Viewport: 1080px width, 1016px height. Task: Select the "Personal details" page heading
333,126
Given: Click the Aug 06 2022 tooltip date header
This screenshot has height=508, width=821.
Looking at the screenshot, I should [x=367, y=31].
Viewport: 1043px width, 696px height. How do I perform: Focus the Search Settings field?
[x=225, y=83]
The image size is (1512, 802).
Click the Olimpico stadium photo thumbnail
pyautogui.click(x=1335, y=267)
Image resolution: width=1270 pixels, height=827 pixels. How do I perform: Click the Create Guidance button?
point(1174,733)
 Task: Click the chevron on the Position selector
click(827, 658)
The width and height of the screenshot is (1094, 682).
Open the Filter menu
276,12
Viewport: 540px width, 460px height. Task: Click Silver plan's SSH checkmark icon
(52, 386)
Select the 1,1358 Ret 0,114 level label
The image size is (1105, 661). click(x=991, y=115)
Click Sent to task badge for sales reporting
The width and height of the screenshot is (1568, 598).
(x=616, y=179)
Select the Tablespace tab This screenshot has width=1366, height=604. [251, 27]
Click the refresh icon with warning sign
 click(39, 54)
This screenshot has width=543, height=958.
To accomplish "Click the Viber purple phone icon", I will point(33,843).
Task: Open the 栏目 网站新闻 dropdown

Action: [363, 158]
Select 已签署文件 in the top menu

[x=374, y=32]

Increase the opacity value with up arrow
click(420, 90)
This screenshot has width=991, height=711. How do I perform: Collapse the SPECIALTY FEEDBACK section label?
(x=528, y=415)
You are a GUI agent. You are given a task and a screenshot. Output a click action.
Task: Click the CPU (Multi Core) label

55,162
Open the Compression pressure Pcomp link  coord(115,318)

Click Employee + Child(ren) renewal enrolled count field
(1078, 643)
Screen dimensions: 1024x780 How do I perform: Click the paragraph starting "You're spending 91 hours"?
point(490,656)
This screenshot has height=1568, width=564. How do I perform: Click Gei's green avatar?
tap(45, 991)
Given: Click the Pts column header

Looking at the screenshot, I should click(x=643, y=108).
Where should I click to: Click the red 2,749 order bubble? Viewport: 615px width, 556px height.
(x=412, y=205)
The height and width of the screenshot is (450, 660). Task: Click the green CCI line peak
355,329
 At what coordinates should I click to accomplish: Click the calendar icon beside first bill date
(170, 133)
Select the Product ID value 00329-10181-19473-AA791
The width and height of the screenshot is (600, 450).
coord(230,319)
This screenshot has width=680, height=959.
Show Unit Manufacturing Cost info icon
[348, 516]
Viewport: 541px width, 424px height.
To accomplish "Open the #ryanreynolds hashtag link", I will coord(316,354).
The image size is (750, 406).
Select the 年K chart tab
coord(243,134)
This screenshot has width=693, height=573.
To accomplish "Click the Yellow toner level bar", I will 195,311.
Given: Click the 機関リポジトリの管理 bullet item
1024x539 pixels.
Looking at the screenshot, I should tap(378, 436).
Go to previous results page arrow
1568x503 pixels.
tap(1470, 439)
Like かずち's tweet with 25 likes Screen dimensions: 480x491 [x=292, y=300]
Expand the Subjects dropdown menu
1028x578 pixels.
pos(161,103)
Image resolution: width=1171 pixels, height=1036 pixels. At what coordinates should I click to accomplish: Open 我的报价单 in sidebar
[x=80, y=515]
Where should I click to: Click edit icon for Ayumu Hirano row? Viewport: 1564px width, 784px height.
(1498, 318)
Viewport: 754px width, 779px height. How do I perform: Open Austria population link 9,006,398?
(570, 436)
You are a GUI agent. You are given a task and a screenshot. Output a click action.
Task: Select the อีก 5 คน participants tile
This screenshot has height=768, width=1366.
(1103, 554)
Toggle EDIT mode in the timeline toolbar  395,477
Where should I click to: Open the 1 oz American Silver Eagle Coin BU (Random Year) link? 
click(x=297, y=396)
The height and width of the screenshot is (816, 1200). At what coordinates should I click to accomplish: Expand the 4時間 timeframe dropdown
┄┄┄┄┄┄┄┄┄┄
Problem requirements: Please write the data above out again, exactly the same.

Task answer:
Viewport: 1080px width, 1016px height. Task: Select the "Personal details" page heading
333,126
Given: Click the Aug 06 2022 tooltip date header
This screenshot has height=508, width=821.
Looking at the screenshot, I should [x=367, y=31].
Viewport: 1043px width, 696px height. How do I perform: Focus the Search Settings field?
[x=225, y=83]
The image size is (1512, 802).
Click the Olimpico stadium photo thumbnail
pyautogui.click(x=1335, y=267)
Image resolution: width=1270 pixels, height=827 pixels. How do I perform: Click the Create Guidance button?
point(1174,733)
 Task: Click the chevron on the Position selector
click(827, 658)
The width and height of the screenshot is (1094, 682).
Open the Filter menu
276,12
Viewport: 540px width, 460px height. Task: Click Silver plan's SSH checkmark icon
(52, 386)
Select the 1,1358 Ret 0,114 level label
The image size is (1105, 661). click(x=991, y=115)
Click Sent to task badge for sales reporting
The width and height of the screenshot is (1568, 598).
(x=616, y=179)
Select the Tablespace tab This screenshot has width=1366, height=604. [251, 27]
Click the refresh icon with warning sign
 click(39, 54)
This screenshot has width=543, height=958.
To accomplish "Click the Viber purple phone icon", I will point(33,843).
Task: Open the 栏目 网站新闻 dropdown

Action: [363, 158]
Select 已签署文件 in the top menu

[x=374, y=32]

Increase the opacity value with up arrow
click(420, 90)
This screenshot has width=991, height=711. How do I perform: Collapse the SPECIALTY FEEDBACK section label?
(x=528, y=415)
You are a GUI agent. You are given a task and a screenshot. Output a click action.
Task: Click the CPU (Multi Core) label

55,162
Open the Compression pressure Pcomp link  coord(115,318)

Click Employee + Child(ren) renewal enrolled count field
(1078, 643)
Screen dimensions: 1024x780 How do I perform: Click the paragraph starting "You're spending 91 hours"?
point(490,656)
This screenshot has height=1568, width=564. How do I perform: Click Gei's green avatar?
tap(45, 991)
Given: Click the Pts column header

Looking at the screenshot, I should click(x=643, y=108).
Where should I click to: Click the red 2,749 order bubble? Viewport: 615px width, 556px height.
(x=412, y=205)
The height and width of the screenshot is (450, 660). Task: Click the green CCI line peak
355,329
 At what coordinates should I click to accomplish: Click the calendar icon beside first bill date
(170, 133)
Select the Product ID value 00329-10181-19473-AA791
The width and height of the screenshot is (600, 450).
coord(230,319)
This screenshot has width=680, height=959.
Show Unit Manufacturing Cost info icon
[348, 516]
Viewport: 541px width, 424px height.
To accomplish "Open the #ryanreynolds hashtag link", I will coord(316,354).
The image size is (750, 406).
Select the 年K chart tab
coord(243,134)
This screenshot has width=693, height=573.
To accomplish "Click the Yellow toner level bar", I will 195,311.
Given: Click the 機関リポジトリの管理 bullet item
1024x539 pixels.
Looking at the screenshot, I should tap(378, 436).
Go to previous results page arrow
1568x503 pixels.
tap(1470, 439)
Like かずち's tweet with 25 likes Screen dimensions: 480x491 [x=292, y=300]
Expand the Subjects dropdown menu
1028x578 pixels.
pos(161,103)
Image resolution: width=1171 pixels, height=1036 pixels. At what coordinates should I click to accomplish: Open 我的报价单 in sidebar
[x=80, y=515]
Where should I click to: Click edit icon for Ayumu Hirano row? Viewport: 1564px width, 784px height.
(1498, 318)
Viewport: 754px width, 779px height. How do I perform: Open Austria population link 9,006,398?
(570, 436)
You are a GUI agent. You are given a task and a screenshot. Output a click action.
Task: Select the อีก 5 คน participants tile
This screenshot has height=768, width=1366.
(1103, 554)
Toggle EDIT mode in the timeline toolbar  395,477
Where should I click to: Open the 1 oz American Silver Eagle Coin BU (Random Year) link? 
click(x=297, y=396)
The height and width of the screenshot is (816, 1200). At what coordinates should I click to accomplish: Expand the 4時間 timeframe dropdown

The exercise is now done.